WHAT THE EXERCISE ASKS:
Swap "screenshot" for "screen capture" in the stretch of the listing from the line containing "You are a GUI" through the end of the listing, and write out only that stretch with everything else unchanged. Leave the pictures out of your answer.

EXTRACTED ENTRIES:
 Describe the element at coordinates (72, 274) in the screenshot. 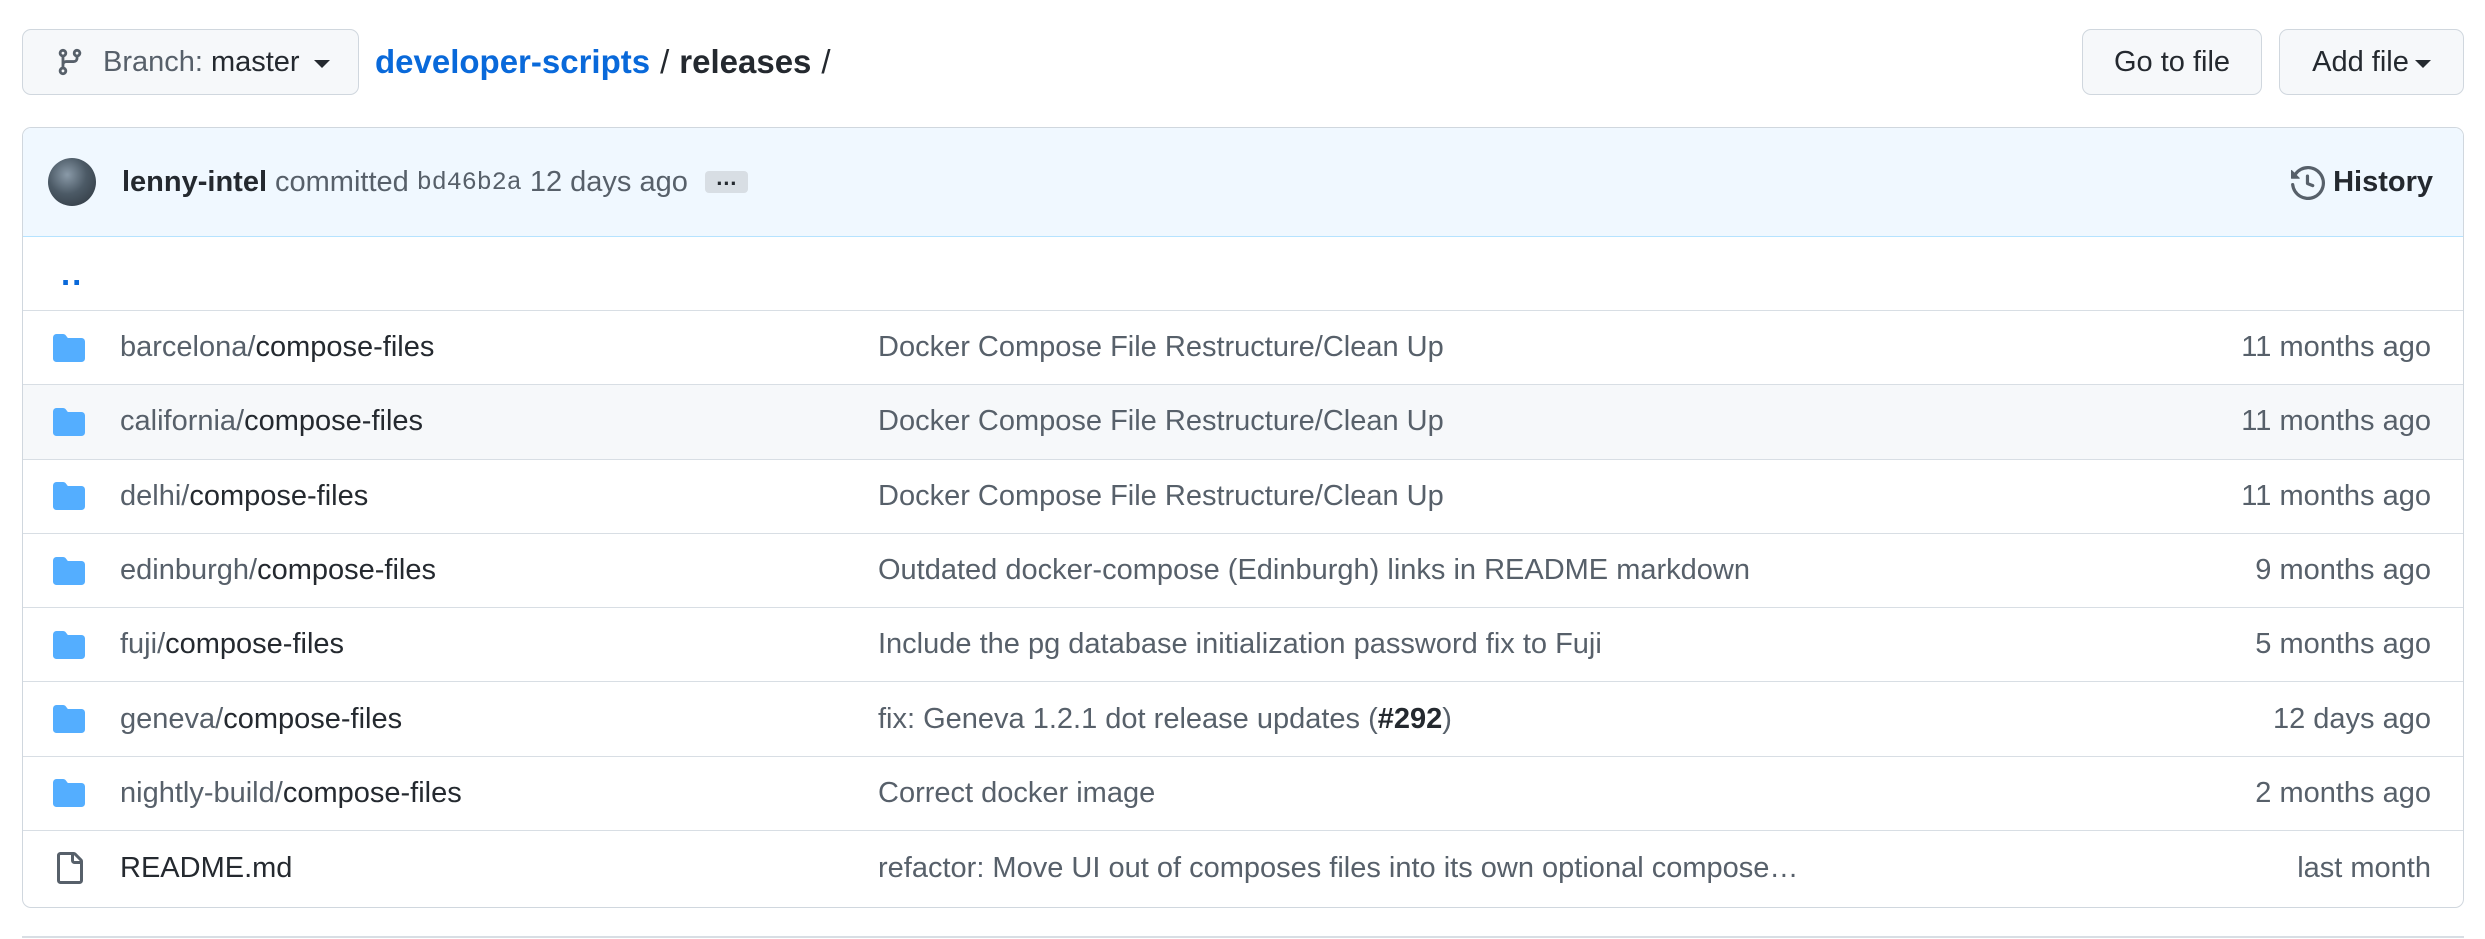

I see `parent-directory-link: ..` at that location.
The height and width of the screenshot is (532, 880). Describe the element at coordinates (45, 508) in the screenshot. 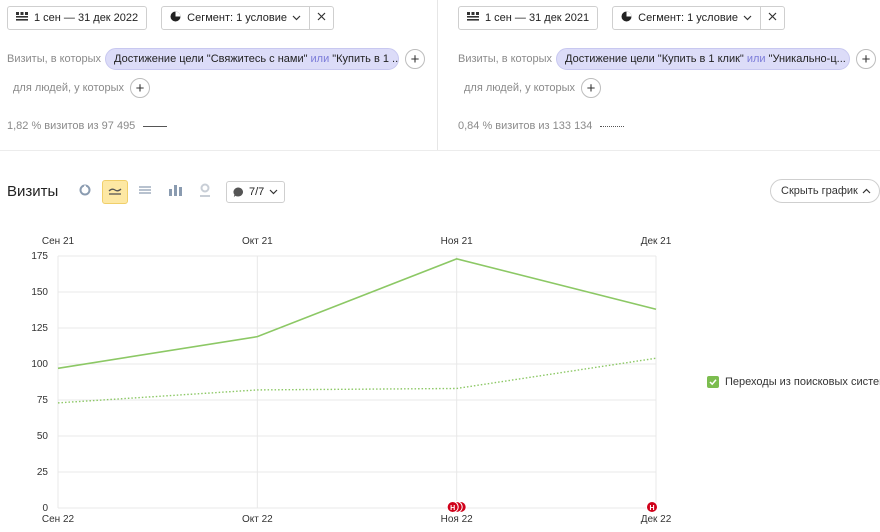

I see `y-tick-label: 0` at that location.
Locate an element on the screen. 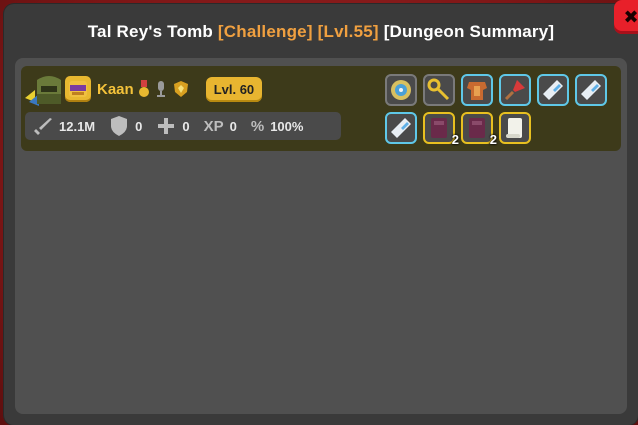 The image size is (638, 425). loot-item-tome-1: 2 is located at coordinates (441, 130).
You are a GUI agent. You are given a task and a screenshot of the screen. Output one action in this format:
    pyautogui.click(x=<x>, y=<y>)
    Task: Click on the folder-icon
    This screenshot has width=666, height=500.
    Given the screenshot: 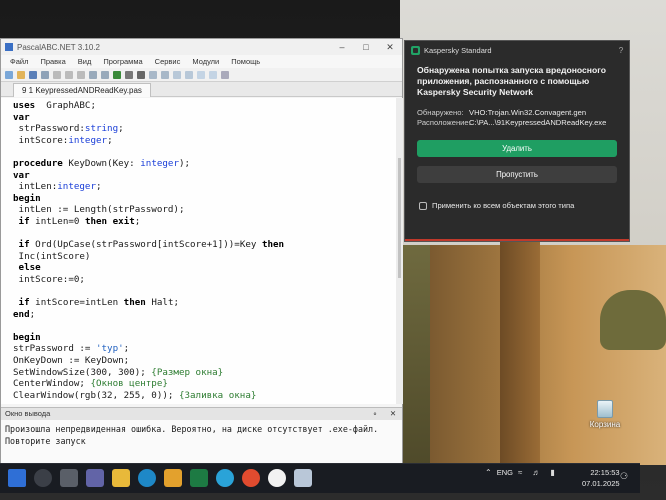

SOLUTION TO THIS TASK:
You are a GUI agent. You are given a task and a screen capture of the screen. Output one action in this format:
    pyautogui.click(x=<x>, y=<y>)
    Task: Click on the folder-icon
    This screen capture has width=666, height=500.
    Given the screen capture: 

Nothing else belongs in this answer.